Open the chapter list
- Chapter 1. Start Here
- Chapter 2. Set Up Your Workspace
- Chapter 3. Prepare Accelerometer Files
- Chapter 4. Record Observations
- Chapter 5. Build Your First Model
- Chapter 6. Predict with a Model
- Chapter 7. Understand Your Results
- Chapter 8. Optimise for Deployment
- Chapter 9. Scripted Reruns
- Chapter 10. Troubleshooting
This is Chapter 2 of 10 in the beginner path.
A moover workspace is just an ordinary folder on your
computer. You do not need a high-performance cluster, and you do not
need an .Rproj file. What you do need is a consistent place
for local outputs, run histories, and a small number of support
files.
In this chapter, we’ll do three things:
- create a workspace
- look at the folder structure
- decide where your main input files belong
Create the workspace
The init_workspace() function creates the standard
folder structure. If the folders already exist, it leaves them in
place.
library(moover)
# Create a moover workspace in a folder of your choice.
# If the folder does not exist yet, moover will create it.
ws <- init_workspace("my_moover_workspace")
# Print the key folder paths that moover will use.

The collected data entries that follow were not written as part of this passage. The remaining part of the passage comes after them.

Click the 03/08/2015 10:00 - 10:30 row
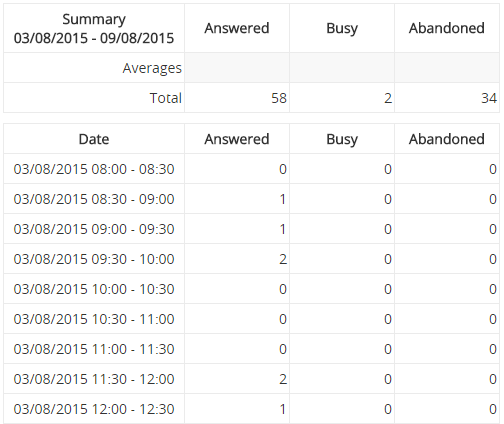The width and height of the screenshot is (504, 424). (252, 289)
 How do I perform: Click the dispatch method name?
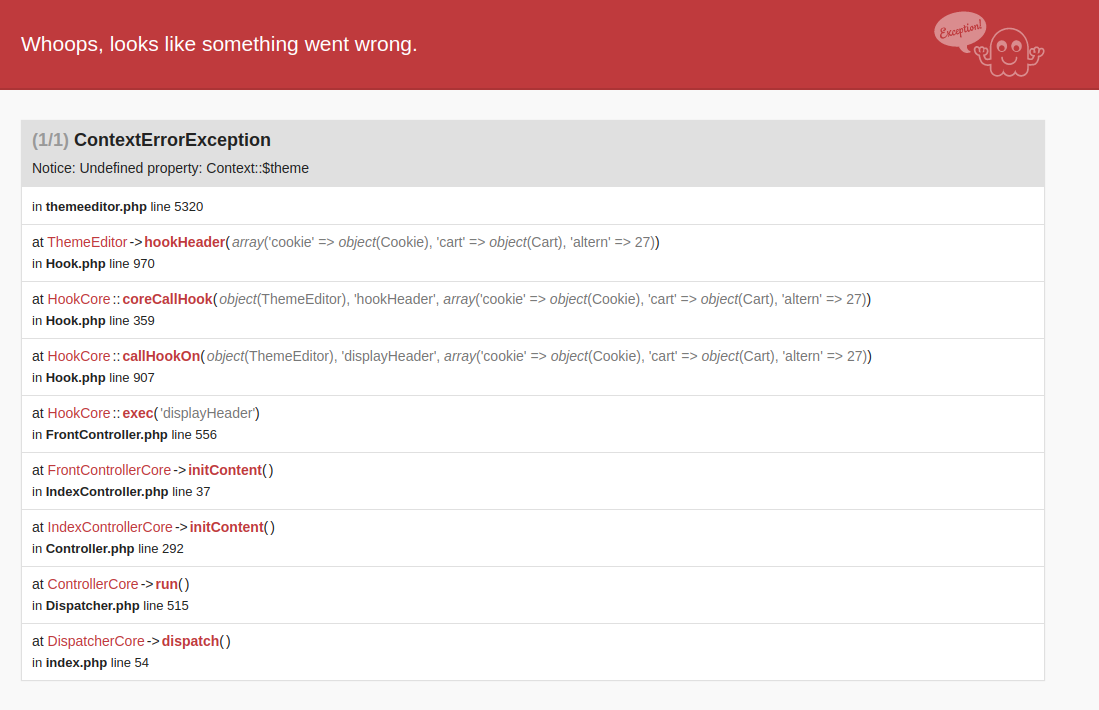pyautogui.click(x=190, y=641)
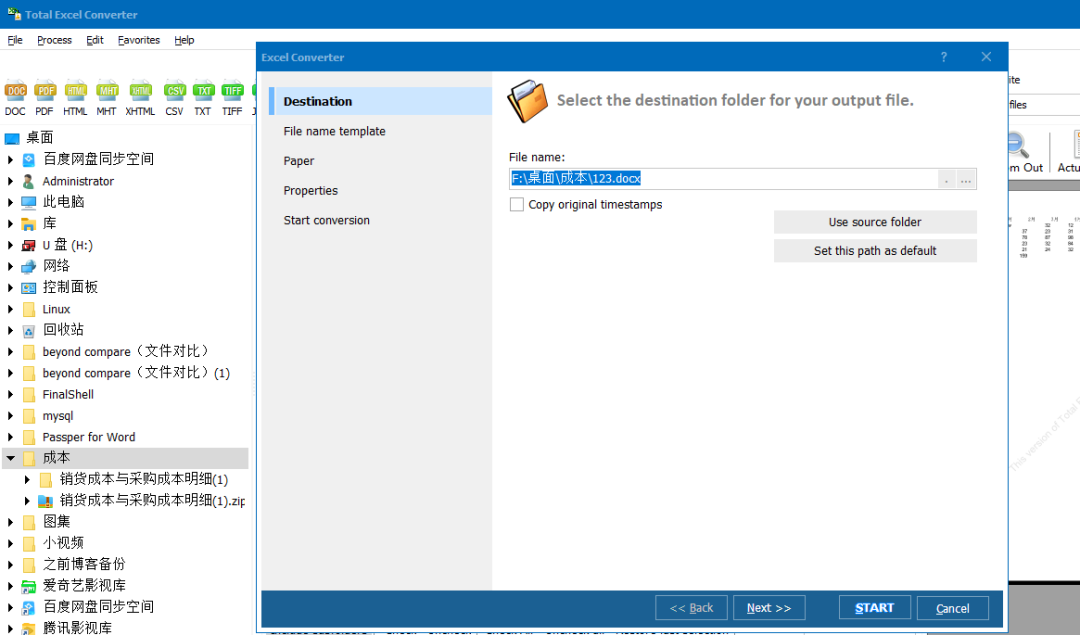
Task: Expand the 销货成本与采购成本明细(1) folder
Action: pyautogui.click(x=25, y=478)
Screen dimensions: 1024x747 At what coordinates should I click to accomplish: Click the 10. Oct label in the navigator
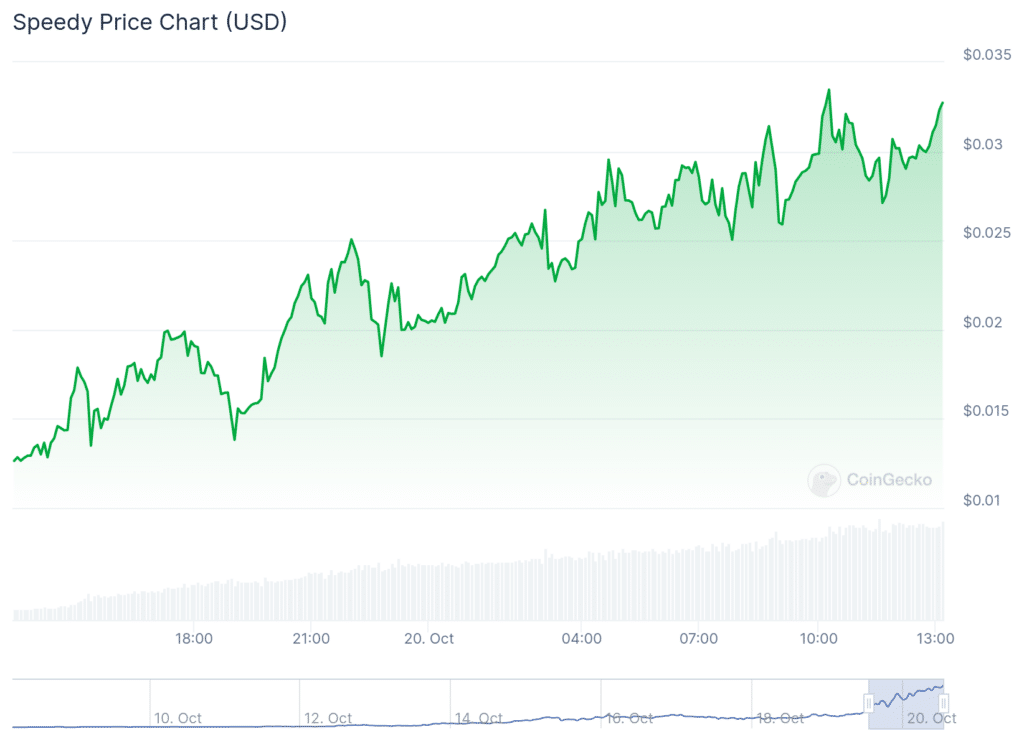(178, 718)
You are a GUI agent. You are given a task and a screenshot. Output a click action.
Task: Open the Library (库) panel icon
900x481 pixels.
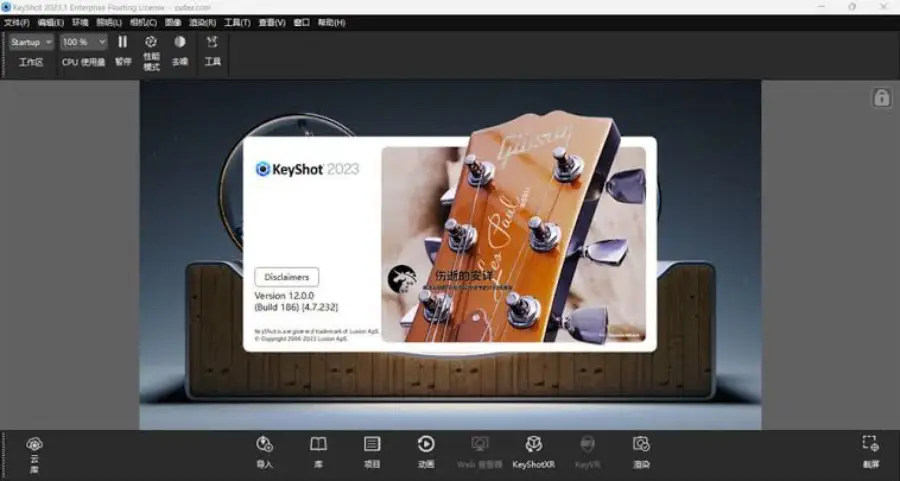318,445
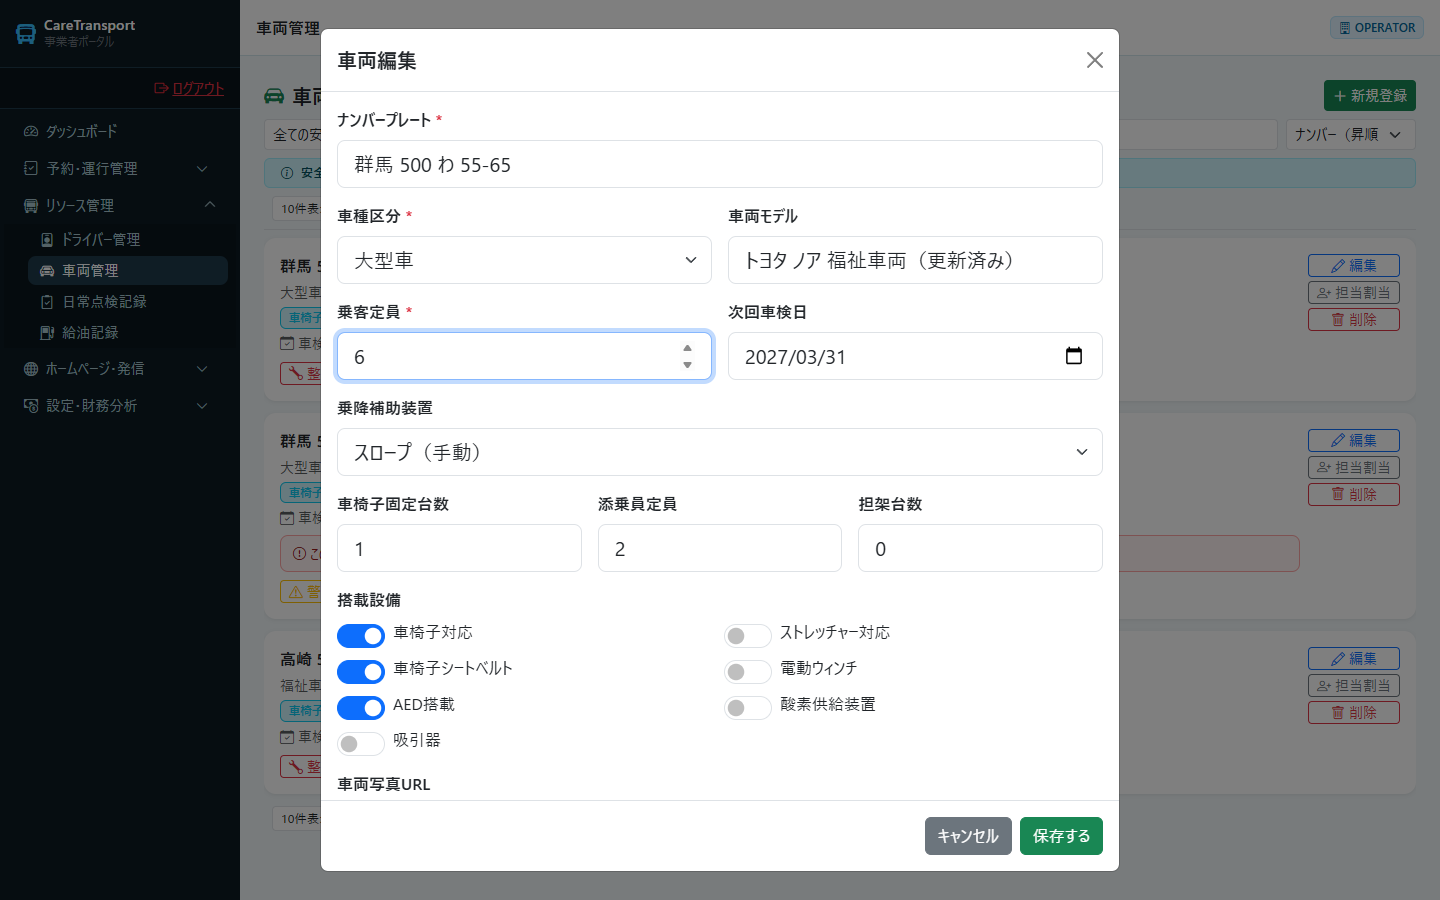
Task: Turn on the 吸引器 toggle
Action: [x=361, y=744]
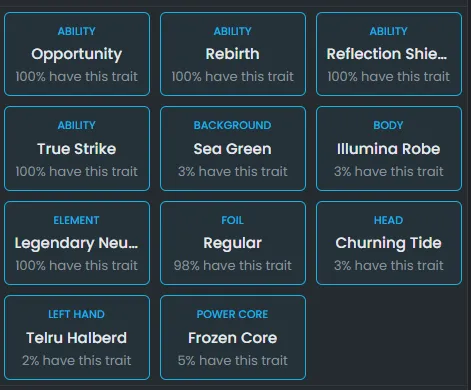Screen dimensions: 471x390
Task: Select the Opportunity ability trait card
Action: click(x=77, y=54)
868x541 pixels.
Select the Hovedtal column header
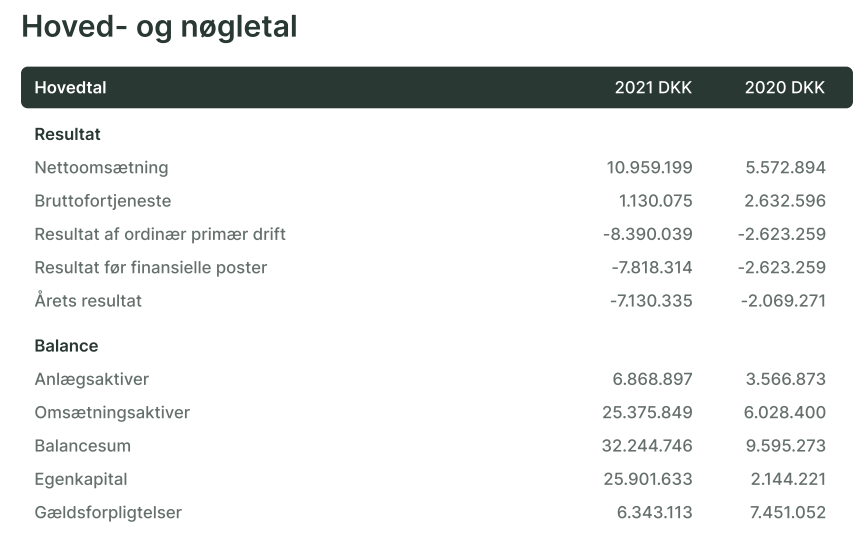pyautogui.click(x=70, y=87)
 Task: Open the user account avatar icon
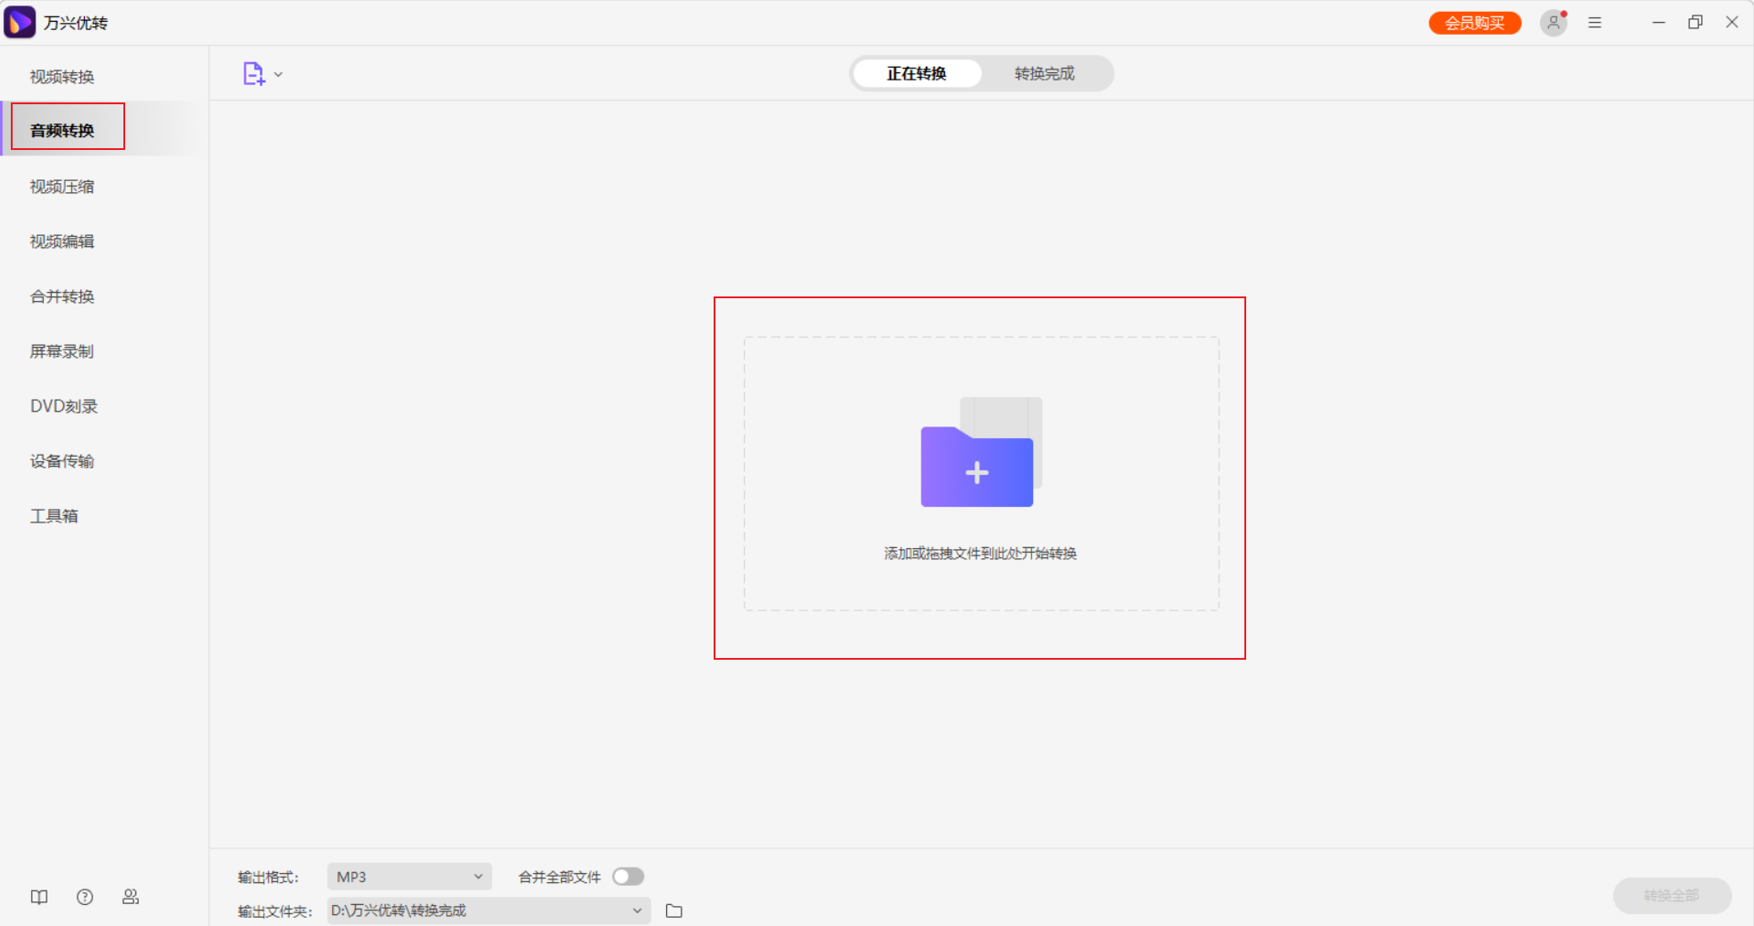point(1552,23)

wsThat one step gives you the basic structure moover
expects.
What the folders are for
A beginner-friendly workspace is helpful because the same questions come up every time: where are the model outputs, where did the package save this run, and which folder should I share with a colleague?
A standard moover workspace looks like this:
my_moover_workspace/
data_raw/
runs/
_internal/
tech.csv
observations.csv
Here is what those folders mean in practice.
data_raw/
This is the default place for raw accelerometer files inside the
workspace. If that is convenient, use it. The files stay here unchanged,
and moover reads from this folder without expecting you to
hand-edit them during a run.
Just as importantly, this folder is optional. If
your raw data is too large to copy locally, or it already lives on a
network drive or portable drive, you can point moover to
that external folder instead.
Where the main input files go
For a training workflow, two extra files usually sit at the top level of the workspace:
tech.csvobservations.csv
The tech.csv file links animal ids to accelerometer ids
when that mapping is needed. The observations.csv file
holds the labelled behaviour periods you want the model to learn
from.
A common beginner setup looks like this:
my_moover_workspace/
data_raw/
animal_01_cquFormat.csv
animal_02_cquFormat.csv
runs/
_internal/
tech.csv
observations.csv
That is the simplest arrangement, and it is a good place to start.
When your raw data lives somewhere else
Many real projects have more raw data than is comfortable to
duplicate inside a teaching workspace. That is fine. In
moover, the workspace is the local home for the
derived data and outputs. The raw data can stay
somewhere else.
For example, you might have:
my_moover_workspace/
runs/
_internal/
tech.csv
observations.csv
E:/portable_drive/cattle_trial_raw/
animal_01_cquFormat.csv
animal_02_cquFormat.csv
In that situation, you point ingest$raw_dir to
E:/portable_drive/cattle_trial_raw/, and
moover will still write the preview files, epoch dataset,
optimisation results, model bundle, and test vectors into the workspace
on your local machine.
That split is worth remembering:
- raw data can be external
- run outputs stay local
- epoch-level data is expected to be held locally
What a run folder looks like
When you start a run, moover creates a self-contained
folder inside runs/. The exact name changes from run to
run, but the structure is consistent.
runs/
20260330_012345/
spec/
results/
models/
plots/
qc/
That structure is useful because it means you can answer practical questions later:
- Which settings did I use?
- Which model export belongs to this run?
- Where are the plots and metrics?
A note on runtime
moover is designed to run locally on an ordinary
computer. Larger datasets can still take time, and that is normal. The
main goal of the package is not to pretend the work is instant; it is to
make the work manageable and understandable for beginners.
If your raw files are very large, moover can also read
them in fixed-size chunks instead of trying to load the whole file at
once. That chunk size is controlled with ingest$chunk_rows.
We use a fixed row count on purpose because it is easier to explain,
easier to reproduce, and less fragile than trying to guess what your
available RAM happens to be at the moment.